Banimento, moratória, regulação: os movimentos em torno do reconhecimento facial
No artigo intitulado Regulating AI and Machine Learning: Setting the Regulatory Agenda, Julia Black e Andrew Murray afirmam que a forma como a sociedade recebe e absorve o potencial de […]
No artigo intitulado Regulating AI and Machine Learning: Setting the Regulatory Agenda, Julia Black e Andrew Murray afirmam que a forma como a sociedade recebe e absorve o potencial de novas tecnologias é largamente determinada pelos modelos regulatórios e de governança que são aplicados a elas.

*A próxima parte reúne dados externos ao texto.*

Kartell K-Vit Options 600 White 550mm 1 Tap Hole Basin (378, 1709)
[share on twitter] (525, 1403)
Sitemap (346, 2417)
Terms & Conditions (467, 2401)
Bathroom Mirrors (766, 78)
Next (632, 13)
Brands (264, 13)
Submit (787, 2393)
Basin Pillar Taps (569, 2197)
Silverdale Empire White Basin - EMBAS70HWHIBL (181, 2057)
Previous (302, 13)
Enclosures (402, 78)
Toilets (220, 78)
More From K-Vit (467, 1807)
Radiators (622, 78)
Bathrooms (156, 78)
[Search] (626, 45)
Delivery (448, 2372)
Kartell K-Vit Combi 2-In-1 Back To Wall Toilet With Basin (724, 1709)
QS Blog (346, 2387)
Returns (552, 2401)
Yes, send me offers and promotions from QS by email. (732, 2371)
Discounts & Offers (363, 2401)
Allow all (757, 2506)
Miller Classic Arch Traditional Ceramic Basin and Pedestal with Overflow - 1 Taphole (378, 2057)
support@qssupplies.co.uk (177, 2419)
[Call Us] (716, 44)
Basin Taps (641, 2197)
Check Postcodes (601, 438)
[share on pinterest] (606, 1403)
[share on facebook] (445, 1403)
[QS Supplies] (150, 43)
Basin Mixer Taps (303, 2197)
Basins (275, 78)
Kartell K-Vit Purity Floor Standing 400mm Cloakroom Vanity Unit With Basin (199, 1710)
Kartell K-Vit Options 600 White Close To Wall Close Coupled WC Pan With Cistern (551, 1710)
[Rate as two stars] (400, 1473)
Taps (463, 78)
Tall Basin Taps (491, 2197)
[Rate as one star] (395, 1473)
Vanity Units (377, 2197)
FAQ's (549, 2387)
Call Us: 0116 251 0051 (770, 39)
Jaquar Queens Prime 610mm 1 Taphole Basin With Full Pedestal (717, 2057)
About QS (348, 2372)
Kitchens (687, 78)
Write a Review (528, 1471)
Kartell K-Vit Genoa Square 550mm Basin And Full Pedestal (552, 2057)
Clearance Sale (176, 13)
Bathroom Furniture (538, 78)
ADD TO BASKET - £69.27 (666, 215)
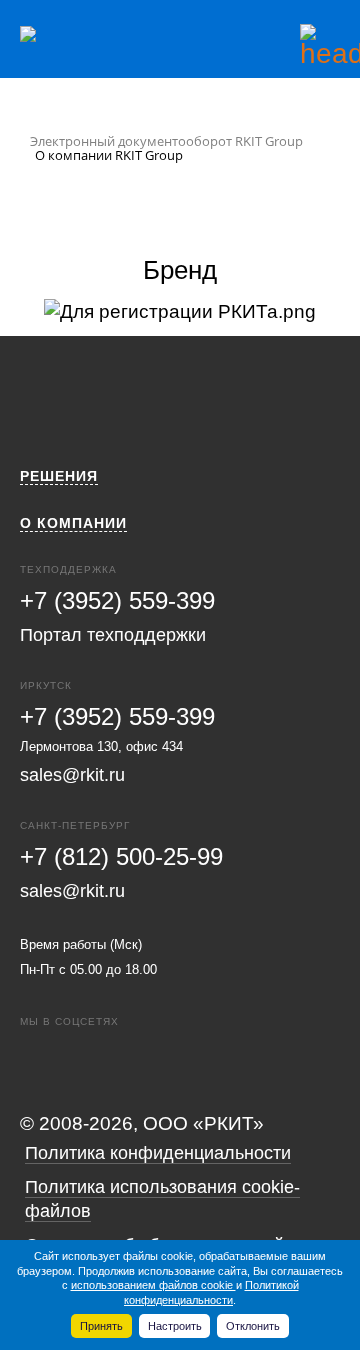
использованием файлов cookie (153, 1285)
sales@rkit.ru (72, 775)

Dentre as tecnologias que atualmente estão no epicentro do debate regulatório, destacam-se as de reconhecimento facial. Embora não se trate de debate novo (em 2009, a Declaração de Madri já clamava por uma moratória sobre o reconhecimento facial para fins de vigilância), recentemente o avanço da tecnologia tem levado a movimentos pela regulação do reconhecimento facial e, em alguns casos, pelo seu banimento parcial ou completo.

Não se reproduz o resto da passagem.